Driscoll, ein Freund von US-Vize JD Vance, vertritt die USA bei Geheimgesprächen in Abu Dhabi oder trifft sich mit dem ukrainischen Präsidenten Wolodymyr Selenskyj.
Driscolls Mission: Den Krieg zwischen Russland und der Ukraine möglichst rasch zu beenden. Grundlage dafür ist ein inzwischen modifizierter 19-Punkte-US-Plan, der der Ukraine harte Zugeständnisse abringen würde.
Um ein rasches Einlenken sowohl der Ukraine als auch der westlichen Staaten zu einem Friedensplan zu erreichen, der weitreichende territoriale Zugeständnisse der Ukraine vorsieht, tourt der US-Heeresminister mit düsteren Kriegsprognosen durch die Welt.
Erst vor wenigen Tagen soll Driscoll eine ukrainische Delegation mit einer Reihe von schlechten Prognosen und Schreckensbotschaften zum Kriegsverlauf konfrontiert haben. Daraufhin soll ein ukrainischer Gesprächsteilnehmer einer ukrainischen Nachrichtenagentur zufolge festgestellt haben, dass die USA „glauben, dass wir die Region Donezk in zwölf Monaten eh verlieren werden“.
Driscolls unmissverständliche Botschaft an die Ukraine: Besser jetzt einen Frieden aushandeln, der auch schmerzhafte Kompromisse beinhaltet – als weiterhin kämpfen und später in einer auswegloseren Position dazustehen.

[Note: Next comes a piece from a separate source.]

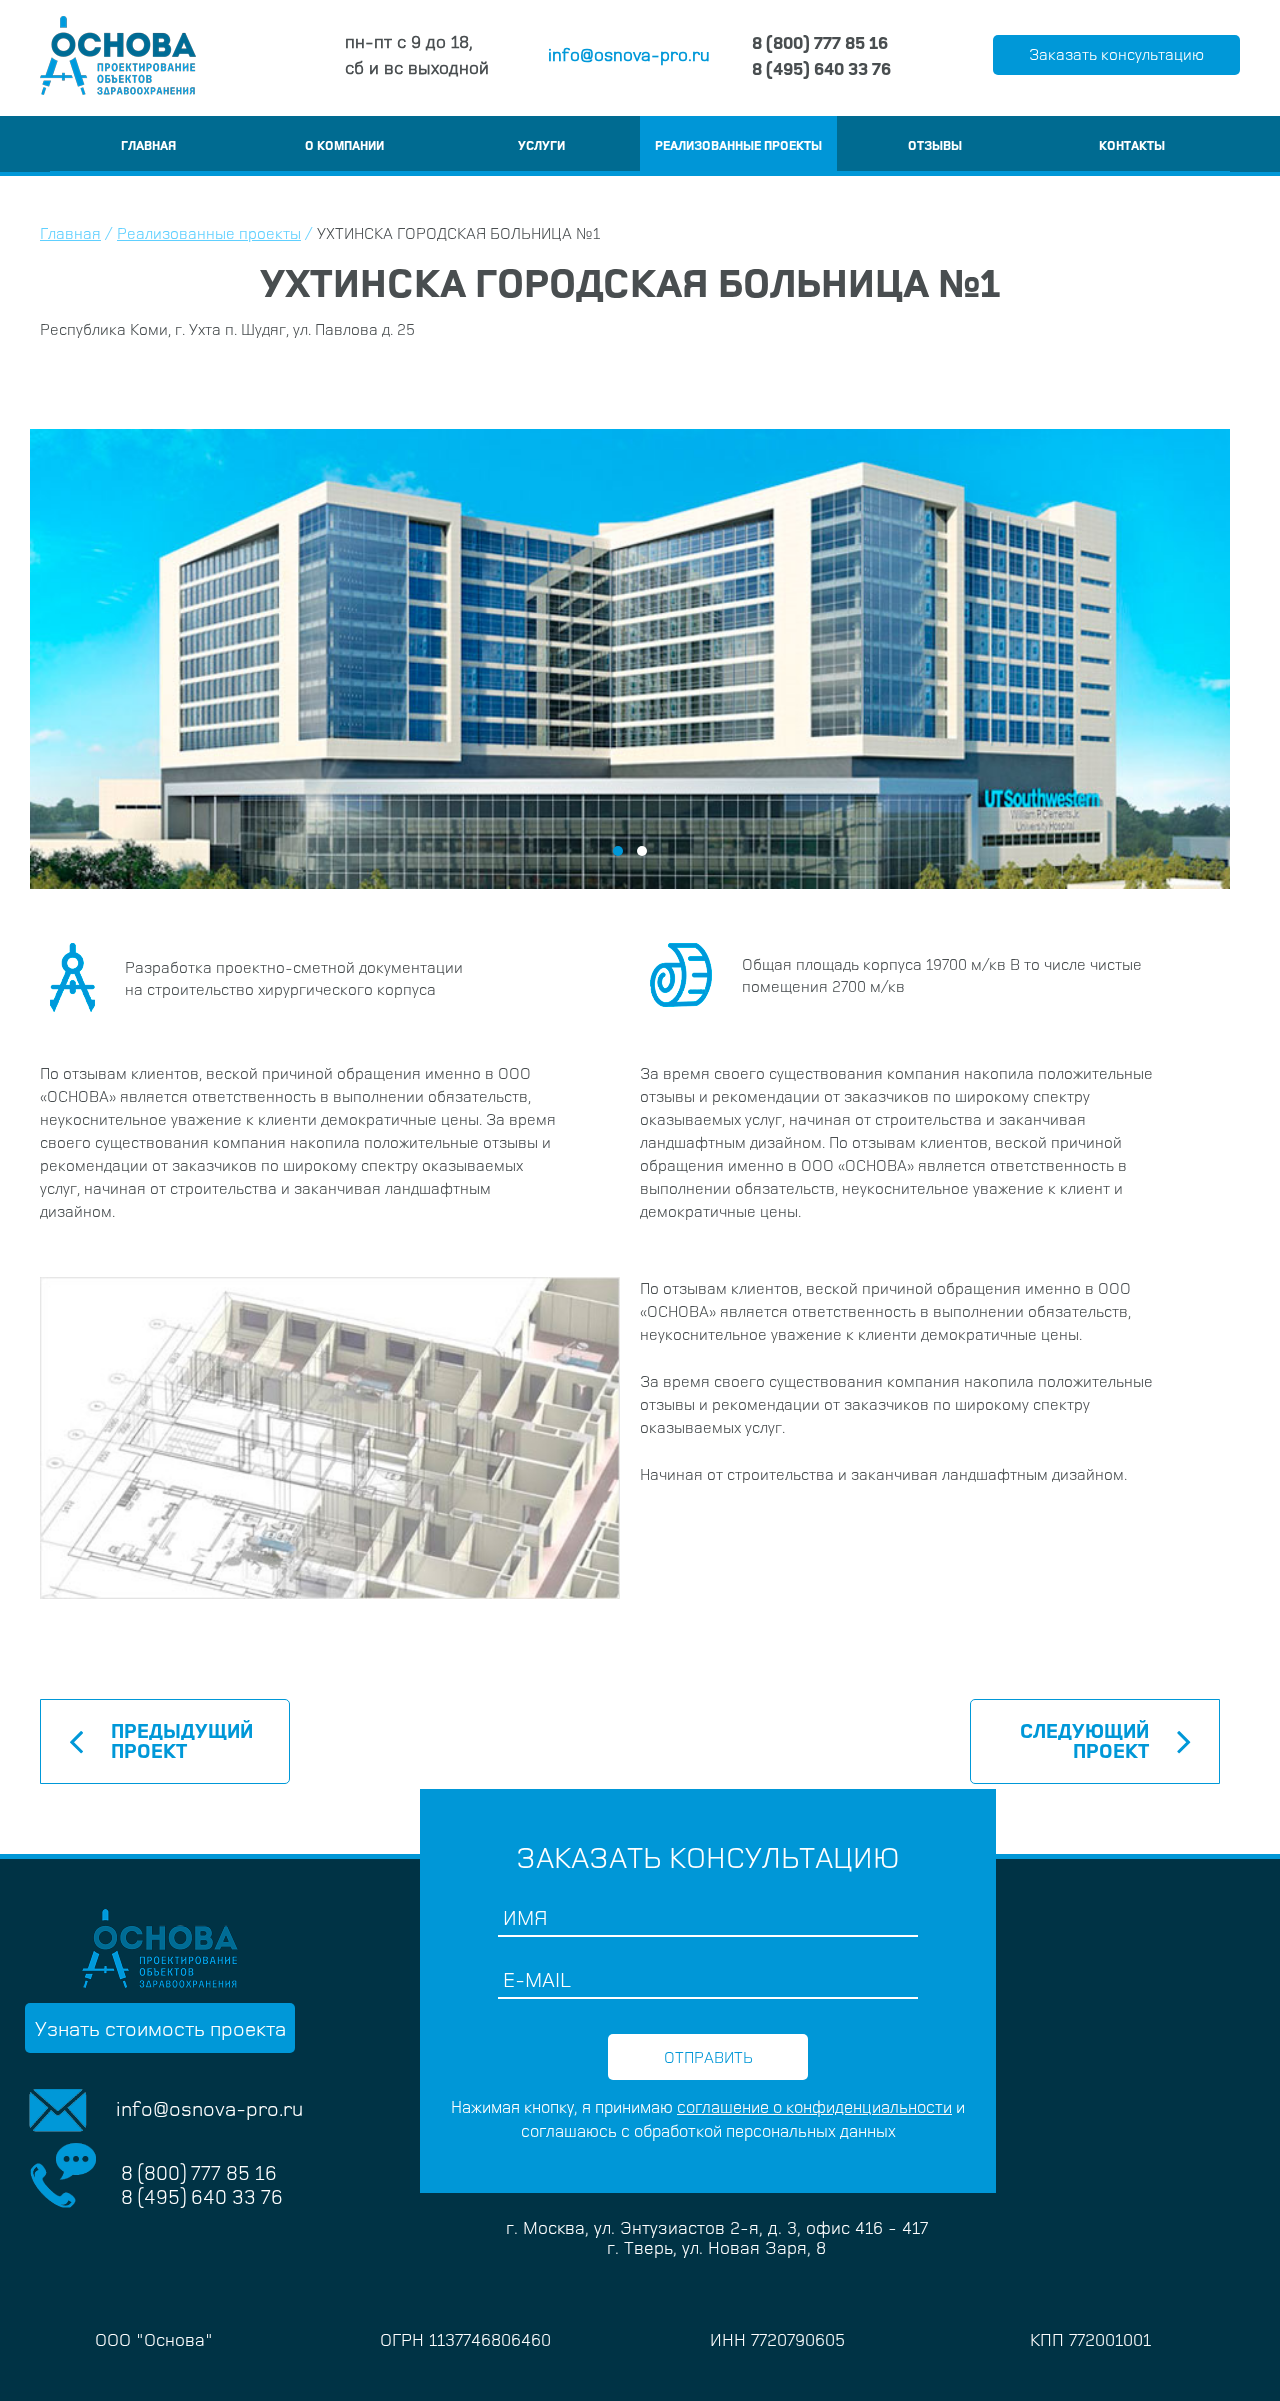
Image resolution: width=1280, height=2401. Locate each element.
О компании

Driscoll verweist auf Gefahr durch russisches Waffenarsenal
Driscoll ist von der US-Regierung offenbar auch damit beauftragt, auch die westlichen Staaten dazu zu bewegen, dem US-Ansinnen für einen raschen Frieden – quasi koste es, was es wolle – zuzustimmen.
Im Gespräch mit westlichen Diplomaten am vergangenen Freitag soll Driscoll vor allem auf die rasch steigende Produktion russischer Drohnen und Raketen aufmerksam gemacht haben, schreibt die „New York Times“ (NYT) mit Verweis auf Angaben von Gesprächsteilnehmern.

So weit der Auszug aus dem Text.